Thursday, 22 September 2005

Bloody superstitions. Bloody beliefs.

Rational and skeptical thinking aren't sleeping partners with supernaturalistic/superstitious thinking. Case in point: this year's celebration of the blood liquefaction of San Gennaro (St. Januarius) in Naples. Neapolitans were incensed after astrophysicist Margherita Hack claimed that the sacred 600-year old "blood" isn't blood at all but rust.

Professor Hack and fellow scientists at the Italian Association for the Study of the Paranormal said that the phial contained “an iron-based chemical compound dating from medieval times”.

The dark brown gel was solid until shaken , when it liquefied. Professor Hack said that the compound was hydrated iron oxide, or FeO (OH), which had the characteristics of blood.

(Naples blood boils at miracle's 'debunking')

Hack is hardly the first to hypothesize that the substance in the vial is nothing more than hydrated rust. Many years ago Garlaschelli et al. had looked into this matter and produced their own miraculous liquefying blood. The secret to this miracle is the chemical property known as thixotropy, a phenomenon that's been exploited by the paint industry for decades. The addition of a thixotropic agent (hydroxyethylcellulose, for instance) makes the paint rather liquid when stirred but less liquid when left unagitated, thus rendering the paint easier to mix while minimizing the paint's tendency to run after it's been applied.

Marchese Pierluigi Sanfelice, an aristocrat who is one of the official guardians of the phial and takes part in the liquefaction ceremony, said that the Church had conducted tests on the phial in the 1980s which showed that its contents included haemoglobin, the key pigment in blood corpuscles. (ibid.)

Note that Sanfelice says the contents "included" hemoglobin. How little hemoglobin was there? Can we please be privy to the rest of the "blood's" ingredients? Of course, I'd like to hear it straight from the horse's mouth and read for myself the Church's report ... if there is any.

The failure of the San Gennaro's blood to liquefy is said to bring bad luck. These Italians hardly lack anecdotal evidence to wow the noncritically minded. Now if they'll only stop remembering selectively and count all the instances the bloody whatever failed to liquefy and nothing bad happened, and all the instances the blood did liquefy and something bad happened. Likewise for the touted good luck liquefaction brings as well. Of course the believers are as subjective about "bad" and "good" as they wish.

Damn these superstitious beliefs.

 

 

The Marchese said: "The trouble with scientists is that when they cannot find an explanation they invent one. They simply cannot accept that some things are beyond human understanding." (ibid.)

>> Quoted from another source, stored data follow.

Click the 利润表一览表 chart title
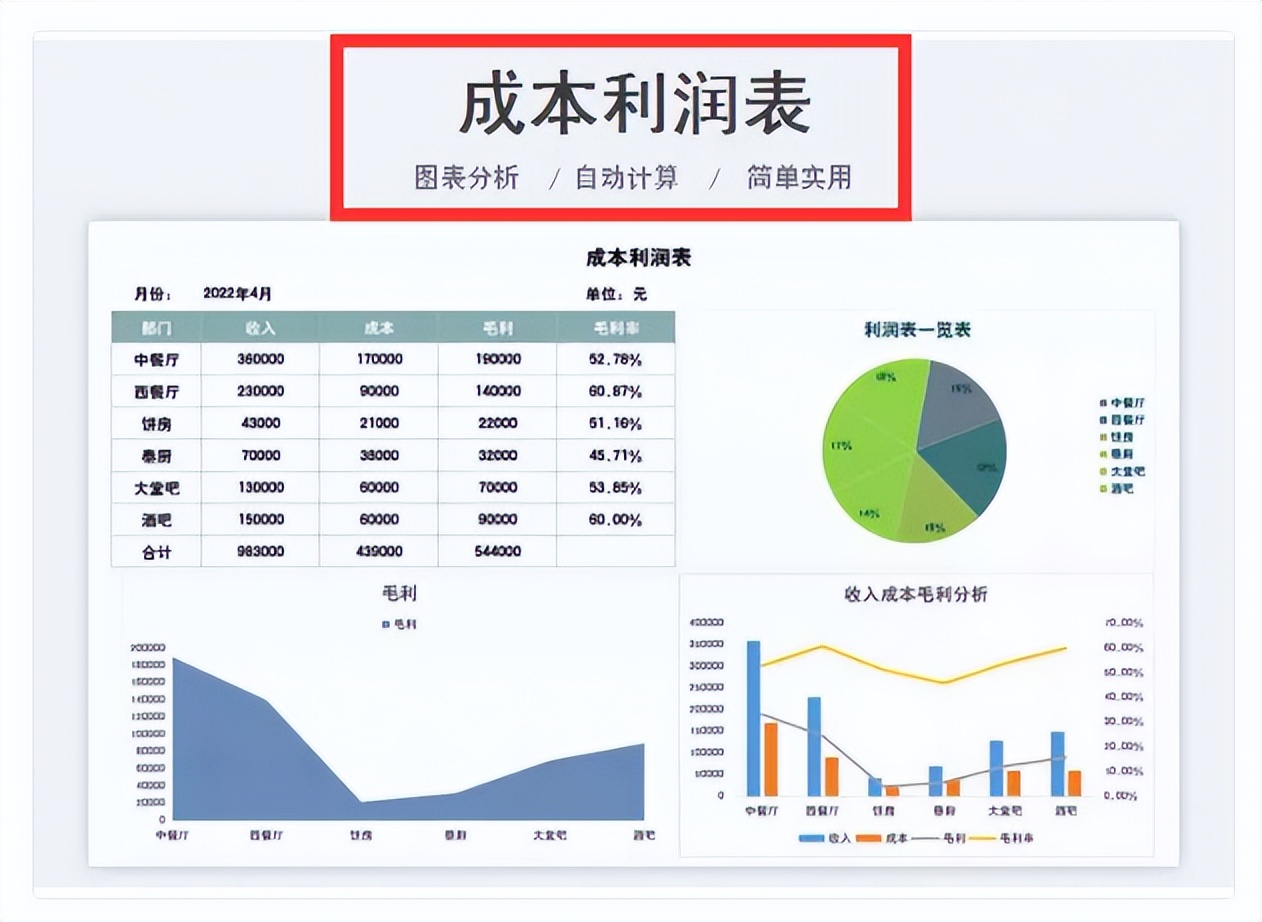Viewport: 1262px width, 922px height. [x=916, y=327]
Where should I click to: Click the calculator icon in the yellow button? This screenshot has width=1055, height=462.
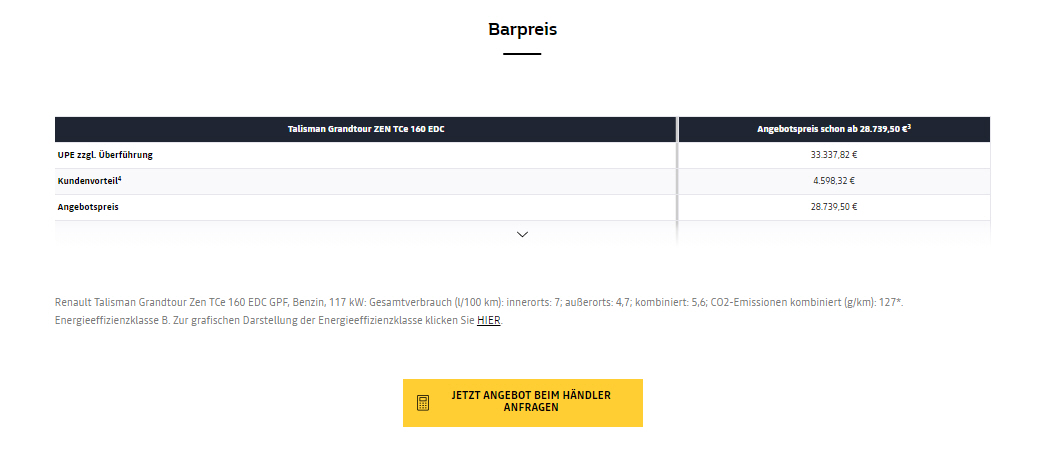pyautogui.click(x=423, y=403)
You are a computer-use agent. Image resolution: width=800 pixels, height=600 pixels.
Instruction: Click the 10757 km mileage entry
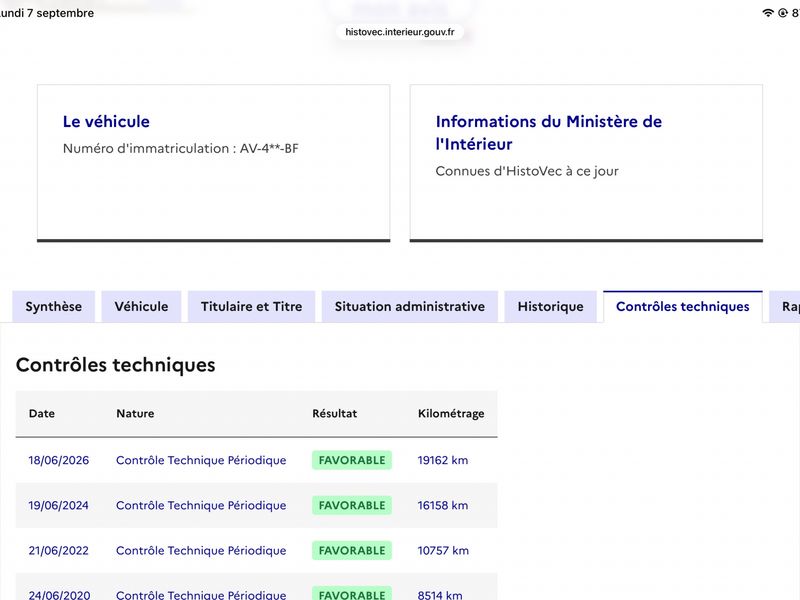coord(443,551)
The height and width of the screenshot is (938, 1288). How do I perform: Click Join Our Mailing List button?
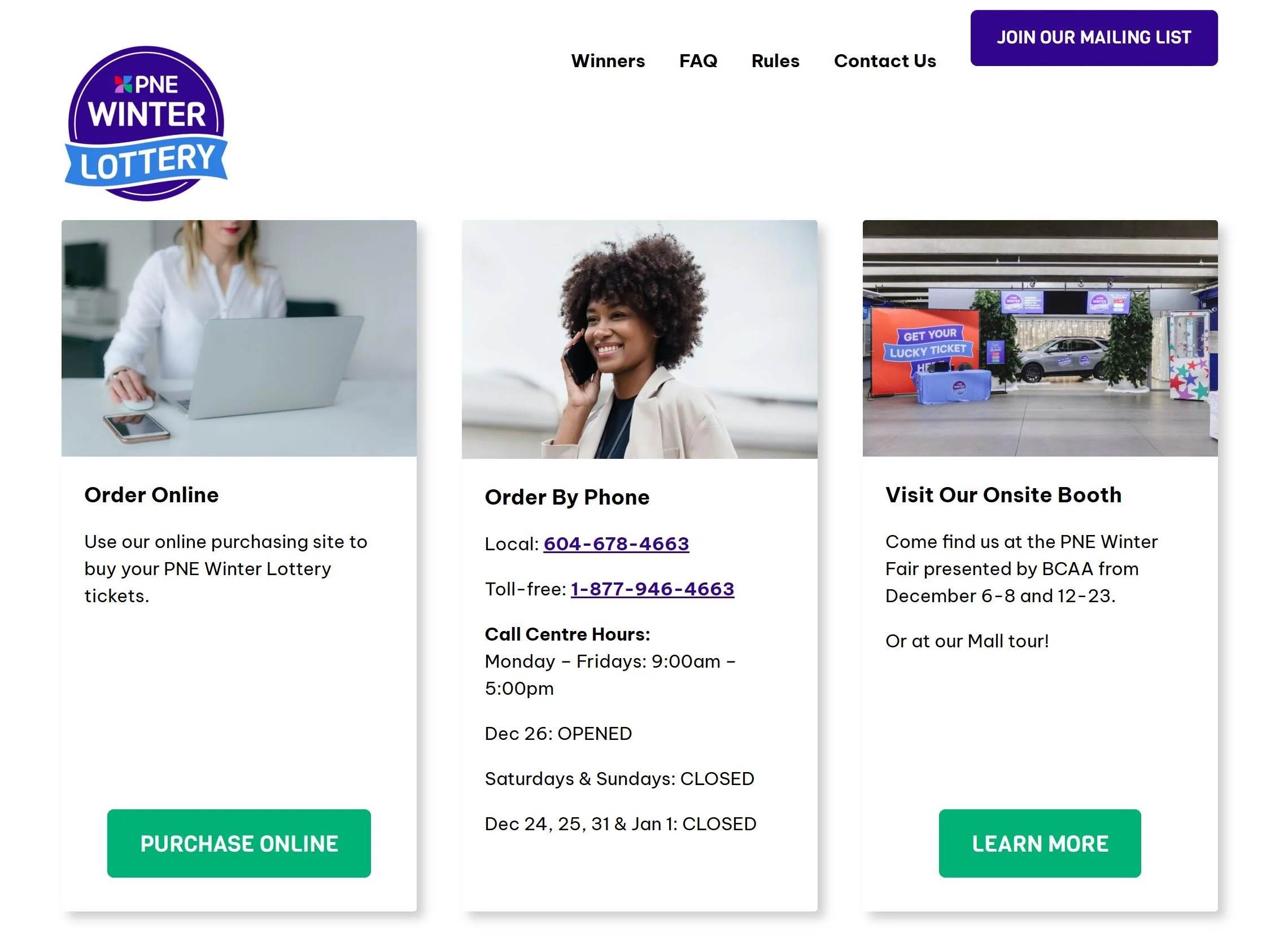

Arrgh! Scientists don't just invent explanations. They generate plausible naturalistic explanations. That the mysterious substance in the vial is not blood but some other chemical substance that exhibits thixotropy is a more parsimonious explanation than saying it is centuries-old blood that does not behave like clotted blood because there is something supernatural going on.

What things are beyond human understanding? This "miracle"? Go liquefy your brain in the blender.